### What is expected
When the line containing "Open the note" appears in the data below, begin copying there and stop only after the line containing "Task: Set Sending Outgoing Email to Hold".

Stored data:
──────

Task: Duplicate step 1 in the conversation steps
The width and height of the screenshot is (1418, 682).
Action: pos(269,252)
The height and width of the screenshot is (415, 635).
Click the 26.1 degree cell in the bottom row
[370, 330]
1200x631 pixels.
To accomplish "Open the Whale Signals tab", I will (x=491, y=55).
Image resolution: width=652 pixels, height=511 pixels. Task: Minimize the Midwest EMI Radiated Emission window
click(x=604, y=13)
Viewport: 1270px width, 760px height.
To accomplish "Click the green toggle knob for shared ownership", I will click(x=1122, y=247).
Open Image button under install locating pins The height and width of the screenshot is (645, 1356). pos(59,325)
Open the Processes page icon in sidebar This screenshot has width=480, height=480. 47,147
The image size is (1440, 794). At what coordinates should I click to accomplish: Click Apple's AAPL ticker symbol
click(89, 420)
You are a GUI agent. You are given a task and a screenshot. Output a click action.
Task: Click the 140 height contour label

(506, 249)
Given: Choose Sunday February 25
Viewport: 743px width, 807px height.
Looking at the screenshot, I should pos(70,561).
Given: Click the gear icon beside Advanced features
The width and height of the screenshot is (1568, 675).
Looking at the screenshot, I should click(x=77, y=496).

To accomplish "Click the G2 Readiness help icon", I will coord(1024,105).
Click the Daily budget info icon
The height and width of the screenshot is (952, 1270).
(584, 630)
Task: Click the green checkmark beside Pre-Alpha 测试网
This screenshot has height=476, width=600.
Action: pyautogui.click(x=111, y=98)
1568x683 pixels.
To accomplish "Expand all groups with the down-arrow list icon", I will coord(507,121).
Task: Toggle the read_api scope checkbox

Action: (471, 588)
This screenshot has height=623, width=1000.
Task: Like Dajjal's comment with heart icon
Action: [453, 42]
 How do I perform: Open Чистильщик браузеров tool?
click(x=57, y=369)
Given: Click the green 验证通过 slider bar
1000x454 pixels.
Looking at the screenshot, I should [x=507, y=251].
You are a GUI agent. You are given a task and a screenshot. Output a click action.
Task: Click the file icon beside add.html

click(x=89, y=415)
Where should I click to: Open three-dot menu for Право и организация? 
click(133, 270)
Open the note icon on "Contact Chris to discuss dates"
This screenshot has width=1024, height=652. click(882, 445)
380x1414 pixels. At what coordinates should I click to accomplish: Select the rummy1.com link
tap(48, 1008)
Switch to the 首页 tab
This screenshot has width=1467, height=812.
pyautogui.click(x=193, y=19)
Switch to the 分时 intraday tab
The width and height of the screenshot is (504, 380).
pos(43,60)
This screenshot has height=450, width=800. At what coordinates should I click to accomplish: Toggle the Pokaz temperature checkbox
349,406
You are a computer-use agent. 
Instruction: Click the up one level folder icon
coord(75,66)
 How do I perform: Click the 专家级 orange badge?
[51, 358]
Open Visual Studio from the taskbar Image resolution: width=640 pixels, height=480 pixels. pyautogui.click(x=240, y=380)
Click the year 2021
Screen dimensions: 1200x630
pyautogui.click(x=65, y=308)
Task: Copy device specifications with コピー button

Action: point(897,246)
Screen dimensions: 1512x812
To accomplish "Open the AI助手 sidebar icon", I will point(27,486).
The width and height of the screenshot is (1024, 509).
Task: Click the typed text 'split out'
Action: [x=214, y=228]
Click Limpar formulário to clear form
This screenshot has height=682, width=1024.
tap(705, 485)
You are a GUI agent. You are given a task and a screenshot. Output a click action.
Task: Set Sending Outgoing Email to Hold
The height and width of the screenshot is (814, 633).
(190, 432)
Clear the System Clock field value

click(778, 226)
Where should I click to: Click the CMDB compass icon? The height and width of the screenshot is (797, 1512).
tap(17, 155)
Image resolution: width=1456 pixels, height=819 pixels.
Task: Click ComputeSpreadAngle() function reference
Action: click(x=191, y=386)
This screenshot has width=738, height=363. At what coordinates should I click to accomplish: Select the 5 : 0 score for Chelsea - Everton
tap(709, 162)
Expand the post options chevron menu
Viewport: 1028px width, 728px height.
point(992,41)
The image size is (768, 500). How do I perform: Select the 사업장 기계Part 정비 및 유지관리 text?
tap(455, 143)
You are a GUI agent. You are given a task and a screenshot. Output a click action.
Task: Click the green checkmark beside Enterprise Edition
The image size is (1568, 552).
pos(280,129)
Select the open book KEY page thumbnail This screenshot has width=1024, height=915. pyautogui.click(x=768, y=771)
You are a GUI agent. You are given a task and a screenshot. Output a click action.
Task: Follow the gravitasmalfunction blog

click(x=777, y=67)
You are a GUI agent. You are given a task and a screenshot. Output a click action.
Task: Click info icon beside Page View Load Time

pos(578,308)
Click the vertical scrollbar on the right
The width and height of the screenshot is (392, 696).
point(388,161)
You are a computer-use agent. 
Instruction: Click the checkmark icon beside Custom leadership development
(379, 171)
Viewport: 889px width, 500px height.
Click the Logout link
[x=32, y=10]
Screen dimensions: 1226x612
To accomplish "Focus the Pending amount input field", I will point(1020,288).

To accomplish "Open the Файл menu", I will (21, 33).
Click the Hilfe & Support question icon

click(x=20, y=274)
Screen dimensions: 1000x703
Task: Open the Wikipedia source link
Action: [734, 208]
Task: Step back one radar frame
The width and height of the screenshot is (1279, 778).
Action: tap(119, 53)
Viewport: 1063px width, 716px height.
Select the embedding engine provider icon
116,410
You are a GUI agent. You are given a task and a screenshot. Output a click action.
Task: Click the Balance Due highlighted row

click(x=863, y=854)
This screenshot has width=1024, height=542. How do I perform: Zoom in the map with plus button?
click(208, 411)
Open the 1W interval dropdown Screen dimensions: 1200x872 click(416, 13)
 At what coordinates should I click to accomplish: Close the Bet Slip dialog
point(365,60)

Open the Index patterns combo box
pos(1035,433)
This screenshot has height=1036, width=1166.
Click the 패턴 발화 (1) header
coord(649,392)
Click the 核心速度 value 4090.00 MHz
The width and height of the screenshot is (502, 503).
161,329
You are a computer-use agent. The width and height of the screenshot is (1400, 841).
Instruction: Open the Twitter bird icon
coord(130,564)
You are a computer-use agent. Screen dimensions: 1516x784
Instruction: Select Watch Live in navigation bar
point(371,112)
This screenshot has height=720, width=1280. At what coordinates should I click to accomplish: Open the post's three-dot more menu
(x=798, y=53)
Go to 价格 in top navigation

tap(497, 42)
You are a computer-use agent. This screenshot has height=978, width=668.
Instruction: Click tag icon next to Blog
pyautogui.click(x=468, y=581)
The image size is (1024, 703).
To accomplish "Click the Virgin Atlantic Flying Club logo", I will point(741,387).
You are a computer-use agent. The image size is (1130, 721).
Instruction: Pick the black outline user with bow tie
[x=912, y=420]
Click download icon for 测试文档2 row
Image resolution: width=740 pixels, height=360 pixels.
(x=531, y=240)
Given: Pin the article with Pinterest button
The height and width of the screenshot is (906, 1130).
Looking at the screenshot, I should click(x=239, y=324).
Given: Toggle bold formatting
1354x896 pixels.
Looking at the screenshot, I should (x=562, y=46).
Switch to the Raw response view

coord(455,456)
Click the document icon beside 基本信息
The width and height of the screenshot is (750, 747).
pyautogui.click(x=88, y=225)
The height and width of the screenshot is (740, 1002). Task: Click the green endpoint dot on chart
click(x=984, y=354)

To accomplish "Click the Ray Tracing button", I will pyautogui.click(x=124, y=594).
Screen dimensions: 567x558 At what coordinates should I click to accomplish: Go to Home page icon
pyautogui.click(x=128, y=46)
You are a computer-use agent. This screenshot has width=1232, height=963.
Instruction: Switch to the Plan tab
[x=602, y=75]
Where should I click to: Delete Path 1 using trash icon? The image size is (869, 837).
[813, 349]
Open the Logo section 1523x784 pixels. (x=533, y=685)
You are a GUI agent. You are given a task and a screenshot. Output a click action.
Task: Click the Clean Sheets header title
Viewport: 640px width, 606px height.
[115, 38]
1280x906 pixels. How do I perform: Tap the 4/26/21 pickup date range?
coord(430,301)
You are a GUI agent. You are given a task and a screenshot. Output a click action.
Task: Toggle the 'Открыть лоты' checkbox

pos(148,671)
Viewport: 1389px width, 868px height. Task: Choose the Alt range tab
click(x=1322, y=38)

──────

### Task result
Open the note icon on "Contact Chris to discuss dates"
This screenshot has width=1024, height=652. click(882, 445)
380x1414 pixels. At what coordinates should I click to accomplish: Select the rummy1.com link
tap(48, 1008)
Switch to the 首页 tab
This screenshot has width=1467, height=812.
pyautogui.click(x=193, y=19)
Switch to the 分时 intraday tab
The width and height of the screenshot is (504, 380).
pos(43,60)
This screenshot has height=450, width=800. At what coordinates should I click to accomplish: Toggle the Pokaz temperature checkbox
349,406
You are a computer-use agent. 
Instruction: Click the up one level folder icon
coord(75,66)
 How do I perform: Click the 专家级 orange badge?
[51, 358]
Open Visual Studio from the taskbar Image resolution: width=640 pixels, height=480 pixels. pyautogui.click(x=240, y=380)
Click the year 2021
Screen dimensions: 1200x630
pyautogui.click(x=65, y=308)
Task: Copy device specifications with コピー button

Action: point(897,246)
Screen dimensions: 1512x812
To accomplish "Open the AI助手 sidebar icon", I will point(27,486).
The width and height of the screenshot is (1024, 509).
Task: Click the typed text 'split out'
Action: [x=214, y=228]
Click Limpar formulário to clear form
This screenshot has height=682, width=1024.
tap(705, 485)
You are a GUI agent. You are given a task and a screenshot. Output a click action.
Task: Set Sending Outgoing Email to Hold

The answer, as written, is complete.